The AFL world is indeed a small one, as veteran Australian sports journalist Michael Reid discovered last week.
On a three-month United Nations assignment in Beirut, Reid at the weekend travelled deep into countryside north-east of the capital for lunch with two friends, one Australian, the other Lebanese.
They went to a restaurant, the Matal al-widyan, which (he told ESPN) overlooks the spectacular wadi Jahannam, or “valley of hell”, about 140km north-east of Beirut.
They couldn’t help notice a large and rather voluble group of men in the restaurant, more than 40 of them tucking into the local delicacies and making speeches in Arabic. One of them was proudly showing the others a photograph which obviously meant a lot to him.
The waiter, who had discovered that Michael’s party included two Australians, came over to tell them the other group also included many Australians, and that one was the father of a famous Australian sportsman.
Who was that, and what sport did the son play, they asked, intrigued.
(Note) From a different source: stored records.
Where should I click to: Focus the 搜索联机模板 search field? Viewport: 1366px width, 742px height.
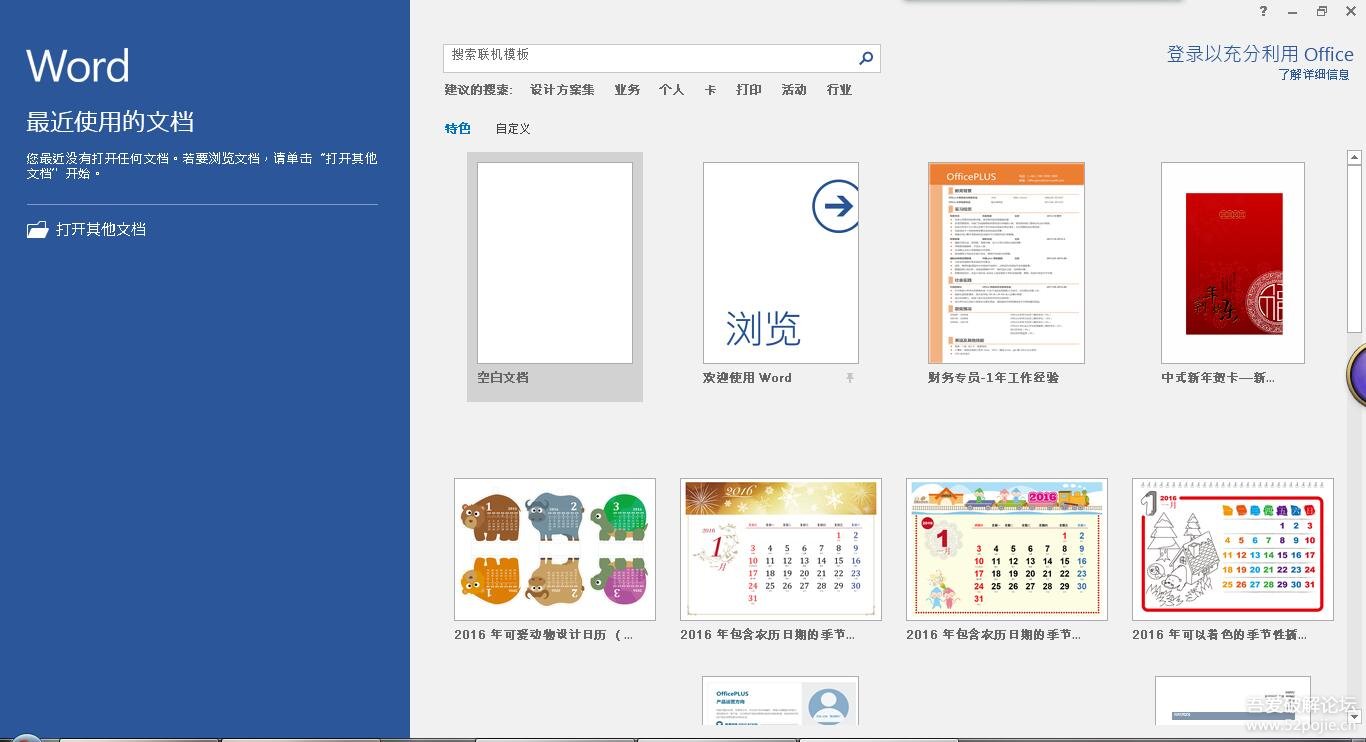pyautogui.click(x=650, y=58)
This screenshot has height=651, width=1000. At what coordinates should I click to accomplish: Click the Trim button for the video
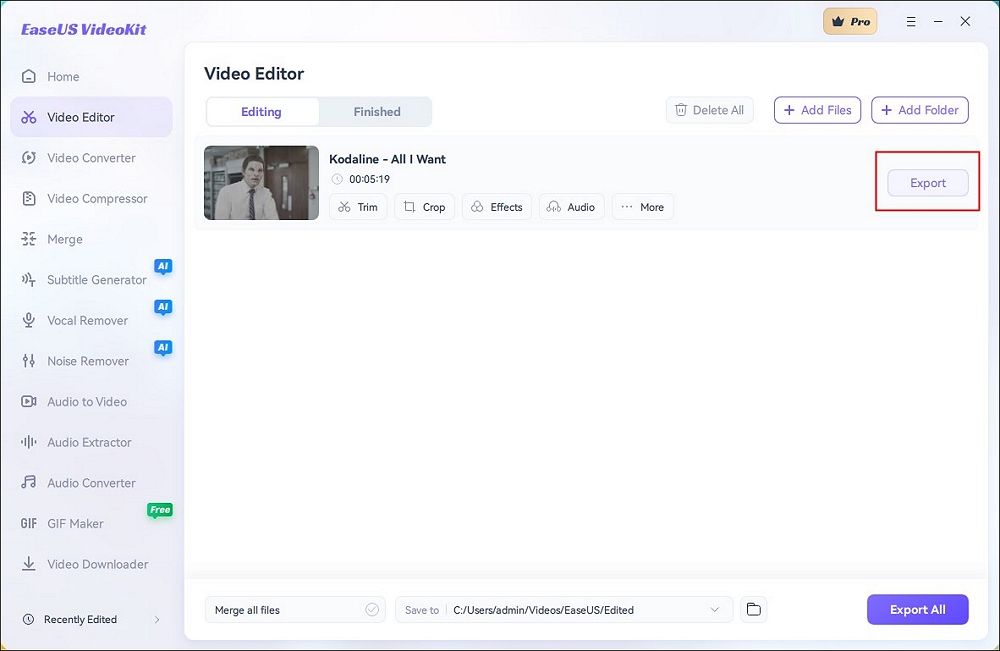click(358, 207)
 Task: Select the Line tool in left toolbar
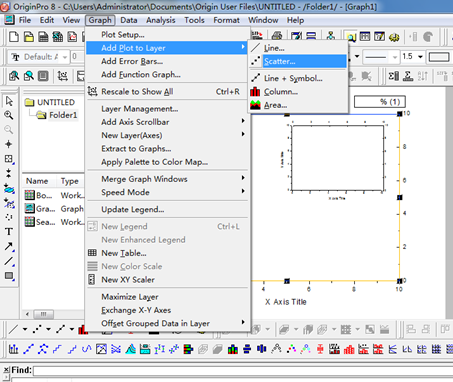tap(9, 261)
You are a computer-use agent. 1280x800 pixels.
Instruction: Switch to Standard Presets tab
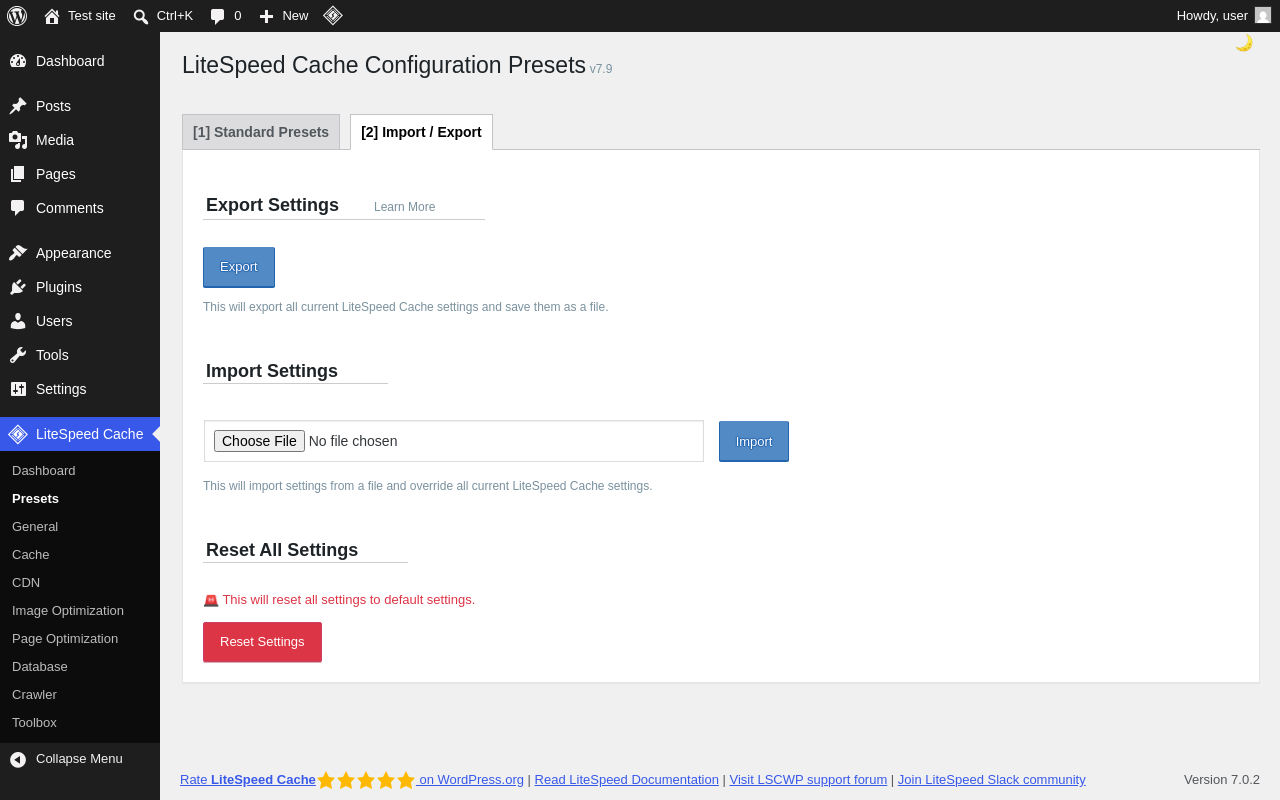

The waiter made a gesture with his arm that vaguely resembled a throwing motion, so they assumed it was a cricketer. They looked up Wikipedia for Lebanese Australian cricketers and could only find someone who played a game or two for the Australian under-19 team.
“So we were thinking maybe the proud dad was playing up his boy’s sporting prowess in Australia to his mates in the old country,” Michael told ESPN.
“But no, when they had finished their meal, they started wandering over in dribs and drabs to our table, curious that some fellow Aussies would be in this rather obscure little mountain eatery, three hours out of Beirut.”
And that’s when they were introduced to Malek el-Houli – father of Bachar Houli, Richmond’s premiership star.
Turns out Malek is the head of the Newport Islamic Society in Melbourne’s western suburbs and was part of a large delegation from Victoria attending a civic function at the restaurant.
They were there to hand over some money they had raised to help build a school back in the rural district where they once lived. Many in Melbourne’s Lebanese community, including Malek’s family and friends, apparently moved to the western suburbs from this part of Lebanon.
It was then that Malek produced his prized photo – the one he’d been showing his Lebanese friends – featuring him and Bachar just after the final siren holding aloft the AFL premiership cup, the dutiful son having gone over to the boundary fence to greet his family in the crowd.
Michael wondered what Malek thought of the decision to award Dustin Martin the Norm Smith Medal for best afield when, according to many good judges, his son, the dashing half-back with the jet-black beard, could have got the nod.
They roared their approval: yes, said Malek and his friends – one of whom ran a fish-and-chip shop in Greensborough which Mick remembered from his youth – of course Bachar should have won the medal.
“We had a great old chinwag and discussed how Bachar was robbed of the Norm Smith. Meanwhile, just across the border, the remnants of ISIS were being chased down. Small world,” Michael said.